O setor de serviços, que reúne atividades essenciais como transporte, turismo, restaurantes, salões de beleza, internet e tecnologia da informação (TI), registrou crescimento de 1,2% na passagem de março para abril, interrompendo uma sequência de seis meses consecutivos de estabilidade ou queda. O dado, divulgado nesta quinta-feira (11) pelo Instituto Brasileiro de Geografia e Estatística (IBGE) por meio da Pesquisa Mensal de Serviços, representa a maior alta mensal desde outubro de 2024, quando o setor havia crescido 1,3%. Em março, o desempenho havia recuado 1,1%, e nos meses anteriores – fevereiro e janeiro – o índice ficou em 0%, enquanto dezembro e novembro registraram quedas de 0,3% e 0,1%, respectivamente.
Na comparação com abril de 2025, o setor apresentou expansão de 1,9%, e no acumulado dos últimos 12 meses, o crescimento é de 2,9%. Apesar do alívio, o analista do IBGE Rodrigo Lobo pondera que os dados de abril colocam o setor no mesmo patamar do fechamento de 2025, sem que seja possível afirmar uma mudança consistente de tendência. “O setor de serviços se mantém operando em patamar elevado, apenas 0,3% abaixo do topo da série, alcançado em outubro de 2025, mas sem uma trajetória muito bem definida, seja ascendente ou descendente”, afirmou Lobo, em nota oficial.
Panorama político e econômico
O resultado positivo do setor de serviços ocorre em meio a um cenário de desafios fiscais e pressões externas sobre a economia brasileira. Enquanto o governo federal discute medidas para estimular o crédito e a atividade, como a proposta do vice-presidente Geraldo Alckmin de um projeto de lei urgente para liberar R$ 4 bilhões do FGTS às Santas Casas, o país também enfrenta tensões comerciais com os Estados Unidos, que acusam o Brasil de favorecer o sistema de pagamentos Pix em detrimento de gigantes como Mastercard e Visa.
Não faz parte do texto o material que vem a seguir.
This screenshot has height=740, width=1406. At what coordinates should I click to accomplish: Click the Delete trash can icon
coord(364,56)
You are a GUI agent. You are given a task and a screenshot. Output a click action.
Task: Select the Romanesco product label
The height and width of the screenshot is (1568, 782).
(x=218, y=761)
Ao mesmo tempo, as contas públicas registraram superávit de R$ 24,6 bilhões em abril, mas a dívida bruta subiu para 80,4% do PIB, sinalizando a necessidade de equilíbrio entre estímulo e responsabilidade fiscal.
O desempenho do setor de serviços é acompanhado de perto por analistas, pois responde por cerca de 70% do Produto Interno Bruto (PIB) brasileiro e emprega milhões de trabalhadores formais e informais. A alta de abril, embora pontual, pode indicar uma retomada gradual da confiança de consumidores e empresários, especialmente em áreas como turismo e tecnologia, que vêm sendo impulsionadas por investimentos em digitalização e pela retomada de eventos presenciais. No entanto, a ausência de uma trajetória clara de crescimento – com o setor ainda 0,3% abaixo do pico histórico de outubro de 2025 – sugere que a recuperação pode ser lenta e sujeita a oscilações.
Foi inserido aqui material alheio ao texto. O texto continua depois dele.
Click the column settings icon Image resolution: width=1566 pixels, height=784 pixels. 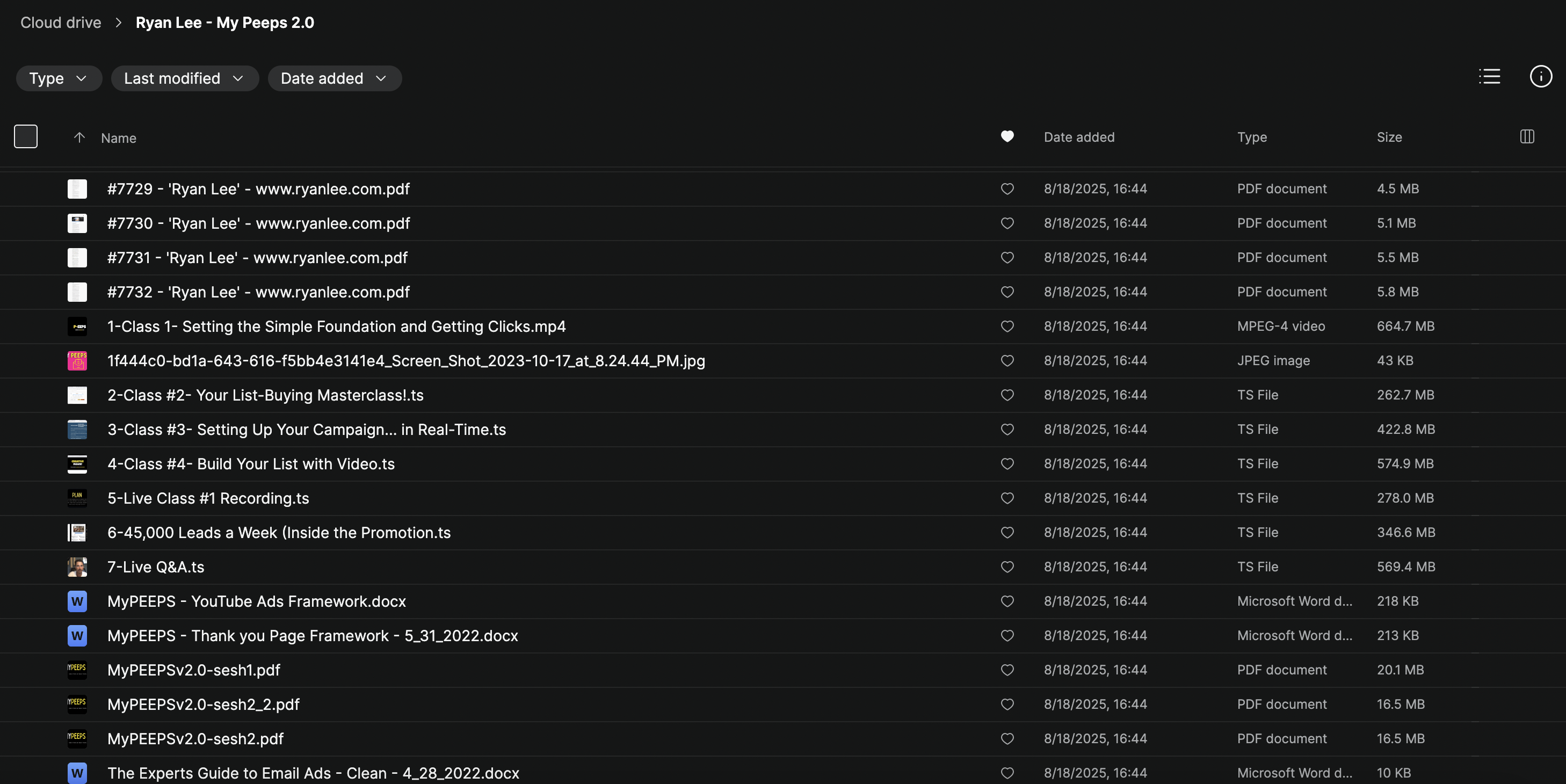tap(1526, 137)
O IBGE também destacou que, na comparação entre meses imediatamente seguidos, a última alta antes de abril havia sido registrada em outubro de 2025, com expansão de 0,3%, quando o setor alcançou o nível mais alto da série histórica iniciada em janeiro de 2011. Desde então, o setor vinha acumulando resultados negativos ou nulos, o que torna o dado de abril um alívio, mas não necessariamente uma virada de jogo. A pesquisa completa pode ser acessada no site do IBGE.